Monday, August 16, 2010

Suburbs of Our Discontent

"I pray thee, stay with us, go not to Wittenberg."
--Gertrude pleading with her son Hamlet not to go back to the University: Hamlet 1.2.119.

I've been getting lots of really interesting feedback from my Modern Love piece in yesterday's New York Times, much of it from people who are facing or have faced a similar "two-body" problem. It's a story I've been wanting to tell for a long time, and I'm glad that I got a chance to do it.

Academia—like any other profession— is its own odd little world. But since it's cloaked in a culture of keeping quiet—don't talk about your personal life, don't risk offending anyone who might be voting on your tenure case— there aren't too many non-anonymous stories out there about it. As a result, I think it's a grossly misunderstood profession. Each year, I usually end up bursting a few of my student's bubbles who are thinking about a glamorous career as an English professor by giving them statistics about where they likely would end up living, and then telling them how much I make. And I'm one of the lucky ones, I tell them.

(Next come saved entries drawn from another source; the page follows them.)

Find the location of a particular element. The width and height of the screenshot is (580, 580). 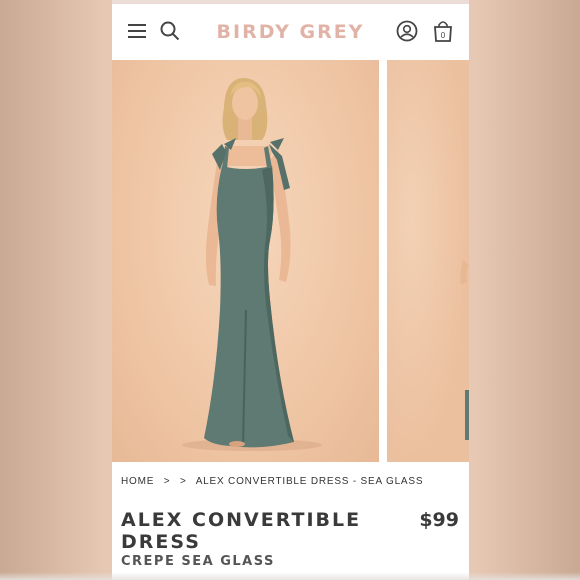

cart-count: 0 is located at coordinates (444, 36).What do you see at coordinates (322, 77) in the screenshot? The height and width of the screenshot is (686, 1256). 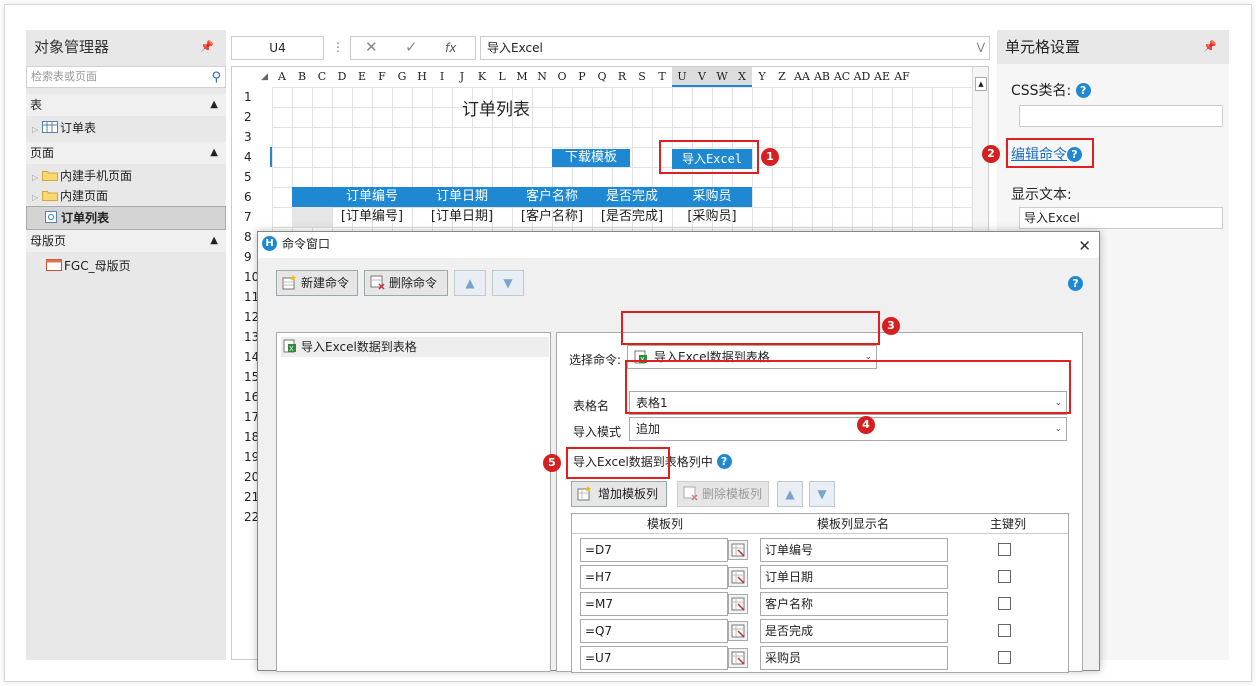 I see `column-header: C` at bounding box center [322, 77].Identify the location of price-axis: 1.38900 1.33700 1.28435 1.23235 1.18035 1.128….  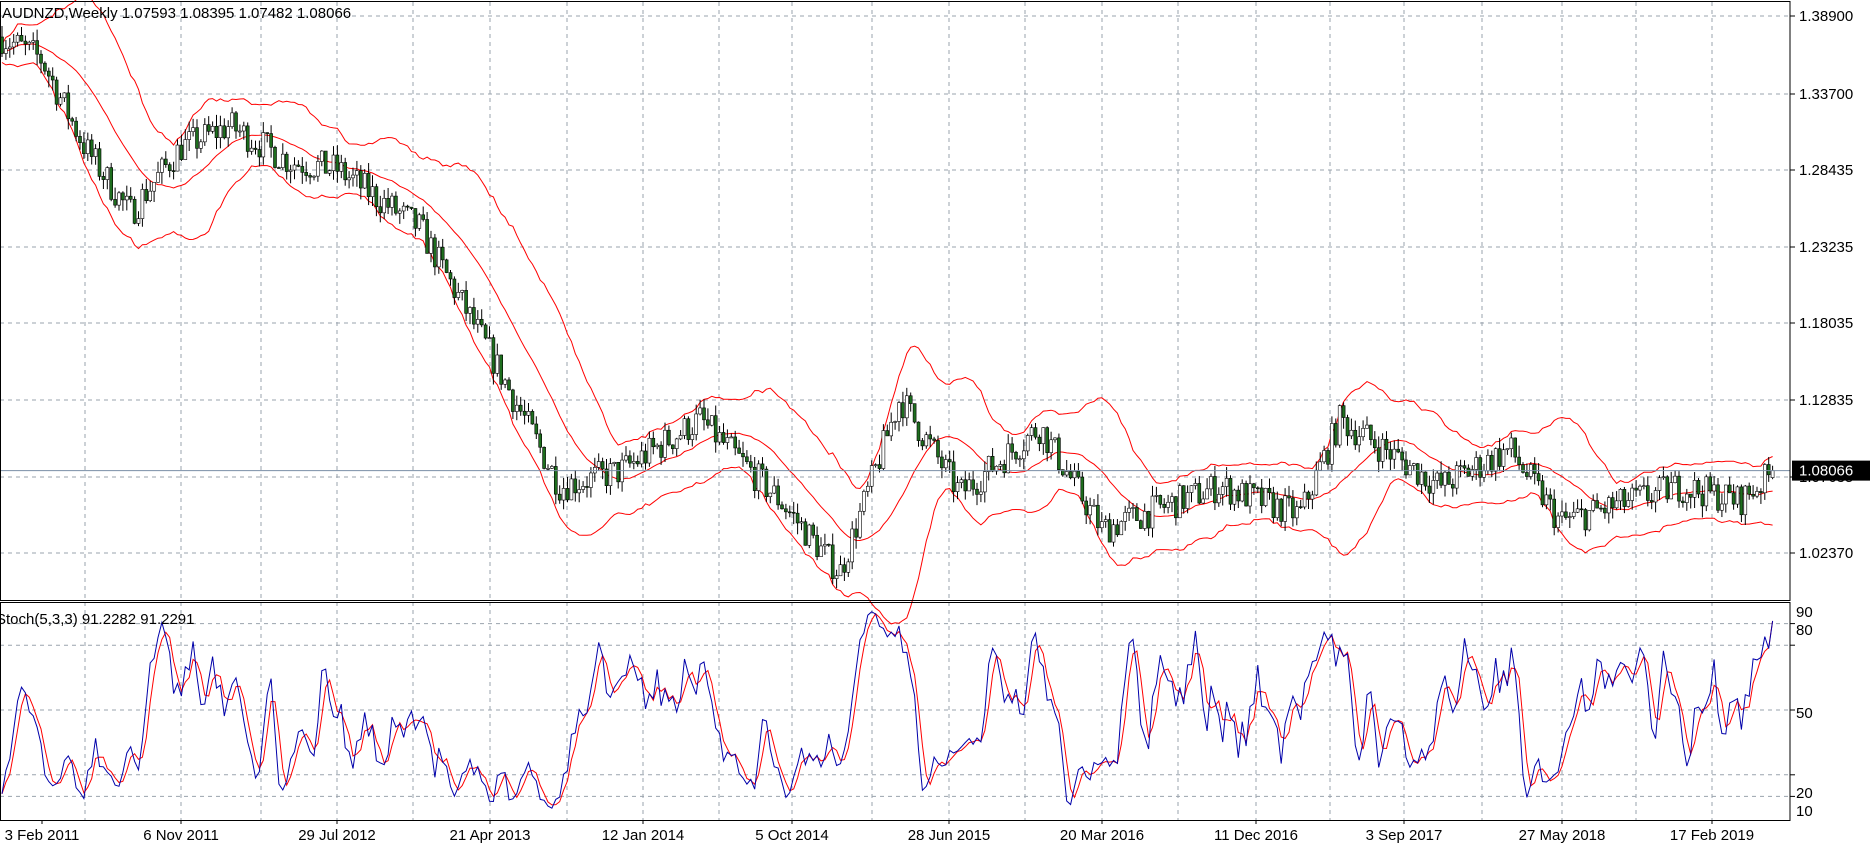
(1830, 285).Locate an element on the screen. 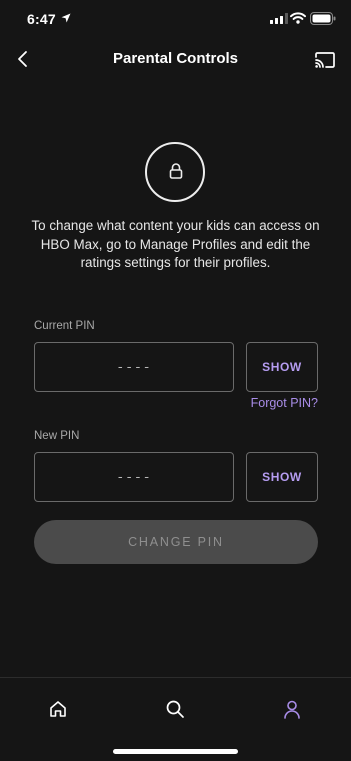 This screenshot has height=761, width=351. cast-button is located at coordinates (325, 60).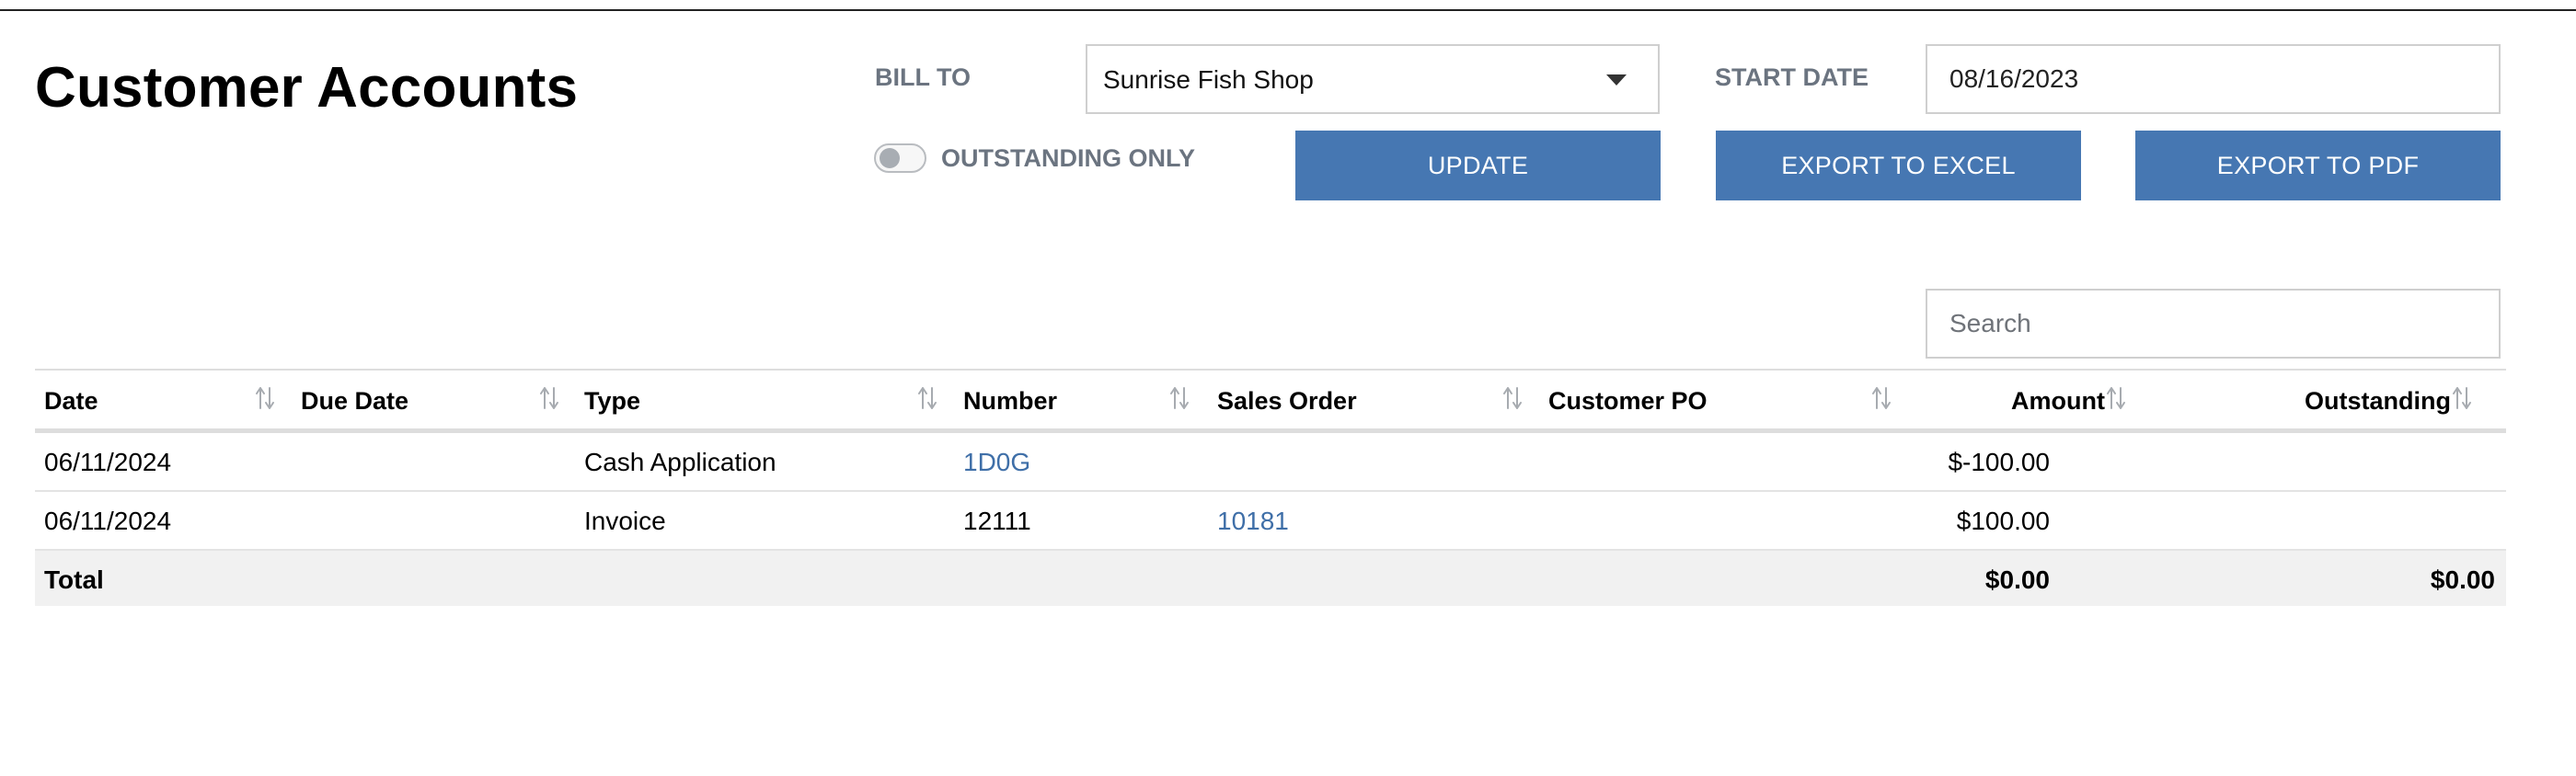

In the media, professors are portrayed as either lazy, overpaid snobs or cat-loving social recluses. Or both. (Say what you want about "Thirty Something," but I think Gary the Medievalist who didn't get tenure because he didn't kiss up enough to his colleagues—okay, and maybe because of his Leif Garrett haircut—was the most realistic portrayal of an academic to date.)

Anyway, I hope this story helps put a human face on the Humanities and on the academic life. Otherwise, we're left with Hamlet. And, really, who wants to hang out with that guy?


  1. I had such a crush on Gary back in the day! (Hmmm, and then I wound up with a medievalist - coincidence?)